Current Status of Experiment for Local Self-Attention employed in MetaFormer

Introduction and Related Work

Some words of history of deep learning-based medical image processing
- Era of convolution
- New era introducing self-attention to computer vision and about their limitation (missing local inductive bias, O( n²) SegFormer dim trick, etc)
- Best of both worlds via local self-attention?
- Made attention more efficient by introducing locality → see FLOPs plots
- Related work (to be concluded): SwinUnet, UXNet, Slide-Transformer, MedNext, ResNeXt, PVT, SegFormer, Spatial MLP ...
- Alternative approach to reduce complexity: MAMBA (separates dimensions)
Some sentences about papers utilizing large receptive fields (DeepLab, PyDiNet) and their benefits in some tasks

Motivated by MetaFormer findings regarding token mixing in self-attention for computer vision
- MetaFormer and especially PoolFormer demonstrated that attention itself is not important for good performance but token mixing (exchange of information) is
- Architecture of MetaFormer enables the use of different token mixer
- PoolFormer proves that some locality in feature aggregation is beneficial
- Hybrid stages in MetaFormer have achieved the best Acc@1 on ImageNet within their experiments → learnable token mixer still seems to be beneficial
  - PoolFormer [pool, pool, pool, pool]: 77.2%
  - MetaFormer [pool, pool, attention, attention]: 81%
  - MetaFormer with depthwise convolutions: 78.1%
- Motivation to employ local self-attention as token mixer

Contributions

Local self-attention as token mixer in MetaFormer
Comparison to other token mixers like pooling, attention, and depthwise convolutions
investigation in possible extensions of local self-attention in MetaFormer
- slopes (bias for softmax based on distance of query and key tokens)
- position encoding (2 layer MLP on Pytorch Coordinate Grid at each stage)
- global register to encounter artifacts (see VISION TRANSFORMERS NEED REGISTERS)
- use of CLS token (global anchor capturing global context)
Investigate into the importance of pretraining for local self-attention to catch up with the inductive bias of convs
Identify and prevent (kind of) training instabilities using local flexattention implementation
use classification as example for global prediction task. Five datasets: ImageWoof, 3 non-trivial MedMNIST, Graz fracture classification (TBA?)
use semantic segmentation as example for dense prediction task.
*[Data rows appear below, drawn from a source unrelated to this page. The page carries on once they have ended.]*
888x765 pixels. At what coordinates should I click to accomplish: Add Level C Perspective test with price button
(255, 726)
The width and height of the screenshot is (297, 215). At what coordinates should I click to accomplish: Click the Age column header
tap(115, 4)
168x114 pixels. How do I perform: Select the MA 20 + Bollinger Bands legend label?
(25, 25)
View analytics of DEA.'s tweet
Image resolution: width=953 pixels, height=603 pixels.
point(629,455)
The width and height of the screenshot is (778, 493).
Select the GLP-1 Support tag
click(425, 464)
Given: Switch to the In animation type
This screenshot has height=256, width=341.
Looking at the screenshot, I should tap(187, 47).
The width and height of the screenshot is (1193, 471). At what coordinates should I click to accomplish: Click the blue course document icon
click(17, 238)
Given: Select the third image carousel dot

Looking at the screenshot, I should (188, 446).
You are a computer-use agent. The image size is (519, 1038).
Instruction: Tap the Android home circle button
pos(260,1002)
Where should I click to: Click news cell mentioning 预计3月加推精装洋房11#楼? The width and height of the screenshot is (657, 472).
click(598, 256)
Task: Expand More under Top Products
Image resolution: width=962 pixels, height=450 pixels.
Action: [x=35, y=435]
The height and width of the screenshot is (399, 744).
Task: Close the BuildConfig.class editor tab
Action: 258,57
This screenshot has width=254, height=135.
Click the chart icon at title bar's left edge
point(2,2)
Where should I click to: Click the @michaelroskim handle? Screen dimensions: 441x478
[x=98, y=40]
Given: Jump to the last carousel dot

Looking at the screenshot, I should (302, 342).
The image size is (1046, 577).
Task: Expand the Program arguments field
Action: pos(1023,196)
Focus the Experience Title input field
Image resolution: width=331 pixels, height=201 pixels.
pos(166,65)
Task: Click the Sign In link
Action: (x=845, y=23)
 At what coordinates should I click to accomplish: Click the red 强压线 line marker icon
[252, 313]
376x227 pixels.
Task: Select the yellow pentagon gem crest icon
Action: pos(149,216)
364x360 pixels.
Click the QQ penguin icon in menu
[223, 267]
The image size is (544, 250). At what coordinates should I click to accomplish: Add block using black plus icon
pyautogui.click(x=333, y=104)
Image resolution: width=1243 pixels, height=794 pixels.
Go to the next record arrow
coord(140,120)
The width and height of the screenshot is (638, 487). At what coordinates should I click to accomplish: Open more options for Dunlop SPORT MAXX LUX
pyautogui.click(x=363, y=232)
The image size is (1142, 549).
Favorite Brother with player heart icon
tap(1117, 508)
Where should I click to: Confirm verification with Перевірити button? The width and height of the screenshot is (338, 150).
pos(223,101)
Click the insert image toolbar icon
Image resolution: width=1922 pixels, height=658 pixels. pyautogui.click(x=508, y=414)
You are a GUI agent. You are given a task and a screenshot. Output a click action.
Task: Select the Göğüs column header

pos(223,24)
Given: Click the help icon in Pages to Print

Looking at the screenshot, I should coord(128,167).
Two 2D datasets: Graz bone segmentation, JSRT (add one more?)
employ local self-attention as conv replacement in nnUNet for 3d segmentation and demonstrate its performance on two datasets of the Medical Decathlon

Experiments

Impact of Different Extensions

Investigate into the importance of MetaFormer's patch embedding (employed at the beginning of each stage) and try alternatives

local self-attention (kernel size 5) as token mixer
trained from scratch on ImageWoof
† means NaN during backpropagation (training instability), max value before NaN is reported

Extension	Acc@1, AUC, F1
Conv (default)	0.6529, 0.892, 0.6539
none	0.3413†
Coord-MLP	0.2631†
Coord-MLP + Conv	0.6442,0.8895,0.6456

Conv (default) is the default patch embedding of MetaFormer. Considered as baseline.
none: no patch embedding. Replaced by bilinear interpolation and 1x1 conv (no norm or activation) at each stage
Coord-MLP: 2 layer MLP on Pytorch Coordinate Grid at the first MetaFormer block of each stage

Other extension to local self-attention (using default patch embedding and same setting as above):

Extension	Acc@1, AUC, F1
Baseline	0.6529, 0.892, 0.6539
Slopes	0.6512, 0.8942, 0.6508
CLS Token	0.5472, 0.8648, 0.5455
Global Register	0.6532, 0.8766, 0.6533

slopes: Using score_mode to modify attention score before softmax. Adding a bias (weighted by 0.1) based of the distance of query and key tokens. Slopes are calculated for x and y directions separately. Each head considers an own slope (bias along +/- x and +/-y).
CLS Token: Could function as global anchor to capture global context. nn.Parameter of dim/channel of first patch embedding (64). Get projected by linear layer to the channel dim of each stage. Final classification is done on CLS token by model head (default is global avg pool over very last feature channel).
- CLS Token: Using the MetaFormer channel MLP and norm layer.
Global Register: Inspired by VISION TRANSFORMERS NEED REGISTERS. Employ CLS token as single global register, but the classification is done over the pooled final feature map (default MetaFormer implementation).

Thoughts on Results:

For me, it seems that no extension is really beneficial. But I would like to mention them in the paper, since we have for every one a good initial motivation/hypothesis (not mentioned here). I will also include the difference on parameter count, to estimate the worth of the extensions, especially the global register.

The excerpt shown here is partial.